Mr. John Wilkinson (Ruislip-Northwood) (Con)

But is it not the case that even a reformed common agricultural policy will perpetuate grotesquely high food prices for consumers in the United Kingdom and maintain the distortion of international trade, which consciously, by means of protectionism and subsidies, ensures the impoverishment of primary agricultural producer countries in Latin America and elsewhere?

Margaret Beckett

The hon. Gentleman is certainly right to suggest that the reform deal will not have a major impact on food prices. However, he is doubtless conscious of the fact that if the British Government are able to achieve the reforms that we are seeking through the World Trade Organisation—to be fair, the rest of the European Union is also seeking them—that could have an impact on food prices in the longer term. But I accept part of the point that he makes, in that the impact on consumers will not be as great as some had hoped.

Lawrie Quinn (Scarborough and Whitby)(Lab)

My right hon. Friend's earlier answer to the substantive question will be welcomed in my part of the world. However, has her Department thought through the communications strategy, so that farmers, particularly those in the more remote areas such as the North York Moors national park, can fully understand the implications for their incomes, bearing in mind their particular status within the subsidy regime?

Margaret Beckett

I am grateful to my hon. Friend. My Department is giving careful consideration to how we can best communicate the implications of any proposals for farmers and farming communities. He and other hon. Members will know that we are slightly handicapped at the moment because some of the detailed regulations have not yet been produced. We are talking to the Commission and pressing it to come forward, which may help to shape the outcome.

Mr. John Whittingdale: (Maldon and East Chelmsford) (Con)

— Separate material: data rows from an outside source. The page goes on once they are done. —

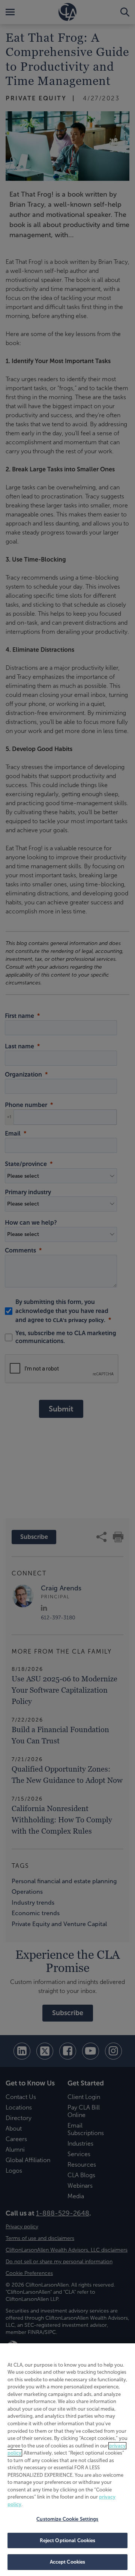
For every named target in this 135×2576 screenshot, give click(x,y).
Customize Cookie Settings (67, 2519)
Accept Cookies (68, 2562)
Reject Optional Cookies (68, 2540)
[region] (67, 2459)
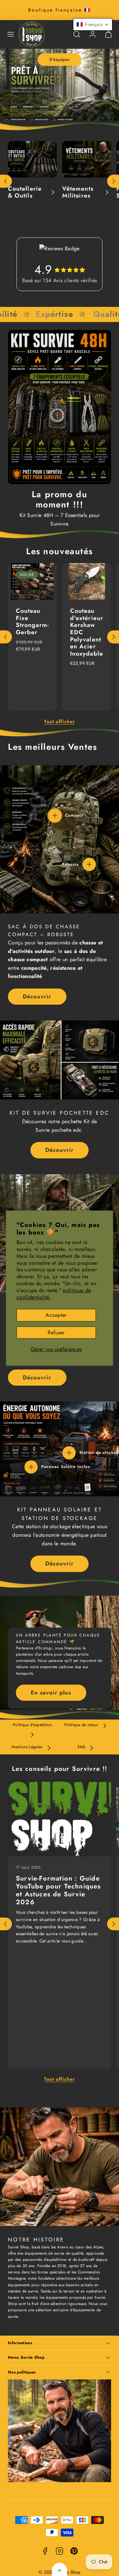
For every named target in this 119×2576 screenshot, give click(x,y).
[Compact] (54, 815)
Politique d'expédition (32, 1725)
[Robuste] (89, 864)
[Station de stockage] (69, 1452)
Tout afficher (59, 721)
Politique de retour (81, 1725)
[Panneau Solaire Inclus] (31, 1467)
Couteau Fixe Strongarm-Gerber (32, 622)
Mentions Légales (27, 1747)
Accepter (56, 1315)
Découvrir (37, 996)
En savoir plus (51, 1692)
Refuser (56, 1332)
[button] (11, 34)
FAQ (81, 1747)
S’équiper (59, 59)
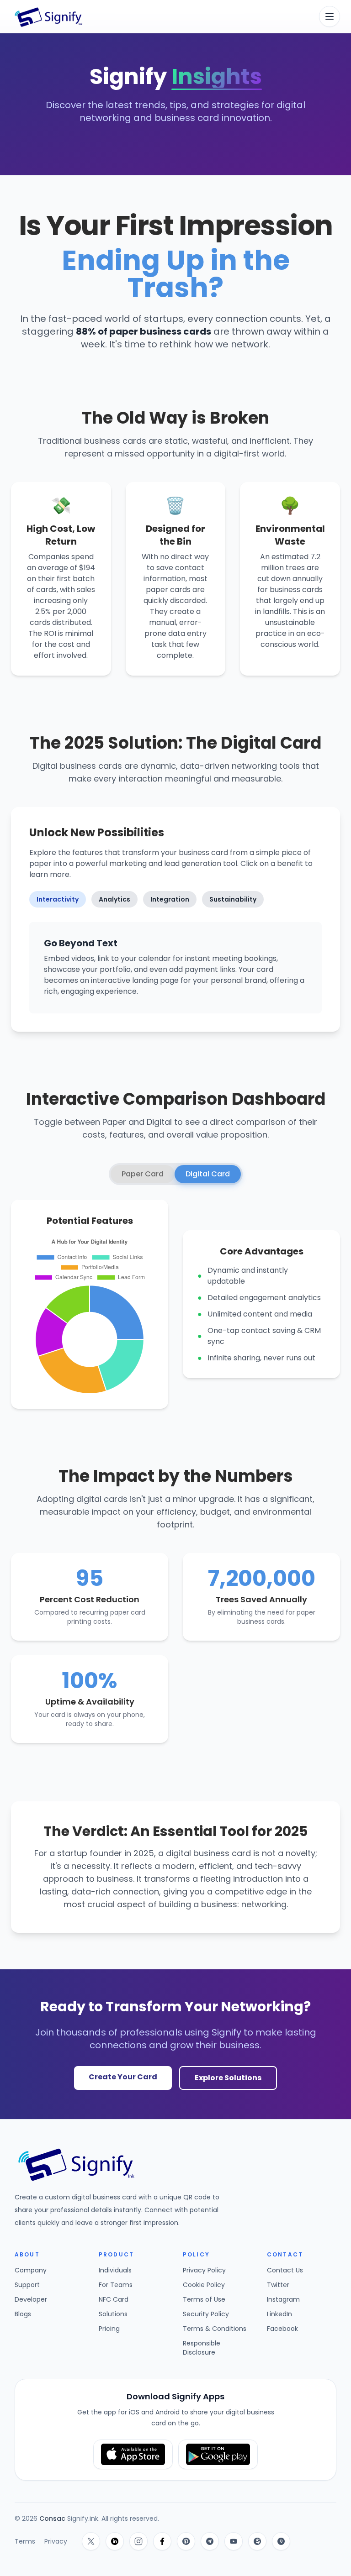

While it is clearly important to have widespread consultation on the matter, does the Secretary of State accept that the delay in announcing the decision is causing widespread uncertainty across the whole industry, and that it is also giving the Rural Payments Agency very little time to prepare for such an enormous change? Will she recognise that the vast majority of farmers have supported the case for decoupling, but on the basis of a historically based method of allocation? Whatever model is finally chosen, the one thing that we must avoid is substituting one bureaucratic, complicated and costly system with another.

Margaret Beckett

I entirely endorse the hon. Gentleman's last remarks: we do want to avoid replacing one complicated and costly system with another, but we all recognise that there will be transitional issues. I am mindful of the impact on the Rural Payments Agency of the timing of any decisions, and we are constantly in touch with it. I accept that if the issue continued to drag on, it could become a cause of uncertainty, but farmers know the two most important points—that we intend to abandon the link between production and subsidy, and that we wish to do so as early as possible—and all our economic analysis suggests that that is what will have the greatest impact on our economy and the decisions that farmers take. Other factors are important, but less so in the scale of things. I can assure the hon. Gentleman that we in no sense wish to delay the decision for any longer than is needed to assess all the implications of the decisions that we have to take for the farming community as a whole.